# start of RECORD EXCERPTS
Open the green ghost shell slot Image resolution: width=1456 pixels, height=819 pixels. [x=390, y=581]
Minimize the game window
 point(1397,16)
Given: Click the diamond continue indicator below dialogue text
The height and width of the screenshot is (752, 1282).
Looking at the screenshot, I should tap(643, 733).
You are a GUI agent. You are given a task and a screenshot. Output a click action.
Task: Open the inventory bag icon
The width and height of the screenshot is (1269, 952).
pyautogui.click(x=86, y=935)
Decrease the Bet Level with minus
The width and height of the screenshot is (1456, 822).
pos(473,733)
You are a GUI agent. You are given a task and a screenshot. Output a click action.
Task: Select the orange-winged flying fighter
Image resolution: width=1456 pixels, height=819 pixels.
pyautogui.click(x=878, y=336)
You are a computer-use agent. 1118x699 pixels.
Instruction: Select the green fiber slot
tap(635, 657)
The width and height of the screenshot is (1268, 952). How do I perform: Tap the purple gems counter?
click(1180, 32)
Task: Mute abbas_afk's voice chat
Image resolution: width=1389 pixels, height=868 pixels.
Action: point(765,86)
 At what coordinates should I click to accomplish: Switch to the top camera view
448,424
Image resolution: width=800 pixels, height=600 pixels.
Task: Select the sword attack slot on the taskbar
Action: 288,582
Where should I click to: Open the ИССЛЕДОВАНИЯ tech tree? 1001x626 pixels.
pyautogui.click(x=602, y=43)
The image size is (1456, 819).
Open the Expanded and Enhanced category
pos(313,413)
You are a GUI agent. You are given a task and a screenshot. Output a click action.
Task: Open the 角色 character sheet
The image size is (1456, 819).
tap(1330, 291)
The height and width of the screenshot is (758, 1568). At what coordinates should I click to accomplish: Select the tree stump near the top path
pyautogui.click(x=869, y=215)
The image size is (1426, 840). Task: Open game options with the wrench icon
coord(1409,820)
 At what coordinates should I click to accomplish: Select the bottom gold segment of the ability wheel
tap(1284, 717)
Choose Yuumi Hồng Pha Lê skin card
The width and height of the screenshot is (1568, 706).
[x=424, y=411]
# end of RECORD EXCERPTS
▶ **SET TASK**
Render every line of the items above as a Markdown table with two columns, "Row" for a sequential number and "Line" for the line itself, omitting any blank lines.

▶ **SOLUTION TO THE PROBLEM**
| Row | Line |
|---|---|
| 1 | Open the green ghost shell slot Image resolution: width=1456 pixels, height=819 pixels. [x=390, y=581] |
| 2 | Minimize the game window |
| 3 |  point(1397,16) |
| 4 | Given: Click the diamond continue indicator below dialogue text |
| 5 | The height and width of the screenshot is (752, 1282). |
| 6 | Looking at the screenshot, I should tap(643, 733). |
| 7 | You are a GUI agent. You are given a task and a screenshot. Output a click action. |
| 8 | Task: Open the inventory bag icon |
| 9 | The width and height of the screenshot is (1269, 952). |
| 10 | pyautogui.click(x=86, y=935) |
| 11 | Decrease the Bet Level with minus |
| 12 | The width and height of the screenshot is (1456, 822). |
| 13 | pos(473,733) |
| 14 | You are a GUI agent. You are given a task and a screenshot. Output a click action. |
| 15 | Task: Select the orange-winged flying fighter |
| 16 | Image resolution: width=1456 pixels, height=819 pixels. |
| 17 | pyautogui.click(x=878, y=336) |
| 18 | You are a computer-use agent. 1118x699 pixels. |
| 19 | Instruction: Select the green fiber slot |
| 20 | tap(635, 657) |
| 21 | The width and height of the screenshot is (1268, 952). How do I perform: Tap the purple gems counter? |
| 22 | click(1180, 32) |
| 23 | Task: Mute abbas_afk's voice chat |
| 24 | Image resolution: width=1389 pixels, height=868 pixels. |
| 25 | Action: point(765,86) |
| 26 |  At what coordinates should I click to accomplish: Switch to the top camera view |
| 27 | 448,424 |
| 28 | Image resolution: width=800 pixels, height=600 pixels. |
| 29 | Task: Select the sword attack slot on the taskbar |
| 30 | Action: 288,582 |
| 31 | Where should I click to: Open the ИССЛЕДОВАНИЯ tech tree? 1001x626 pixels. |
| 32 | pyautogui.click(x=602, y=43) |
| 33 | The image size is (1456, 819). |
| 34 | Open the Expanded and Enhanced category |
| 35 | pos(313,413) |
| 36 | You are a GUI agent. You are given a task and a screenshot. Output a click action. |
| 37 | Task: Open the 角色 character sheet |
| 38 | The image size is (1456, 819). |
| 39 | tap(1330, 291) |
| 40 | The height and width of the screenshot is (758, 1568). At what coordinates should I click to accomplish: Select the tree stump near the top path |
| 41 | pyautogui.click(x=869, y=215) |
| 42 | The image size is (1426, 840). Task: Open game options with the wrench icon |
| 43 | coord(1409,820) |
| 44 |  At what coordinates should I click to accomplish: Select the bottom gold segment of the ability wheel |
| 45 | tap(1284, 717) |
| 46 | Choose Yuumi Hồng Pha Lê skin card |
| 47 | The width and height of the screenshot is (1568, 706). |
| 48 | [x=424, y=411] |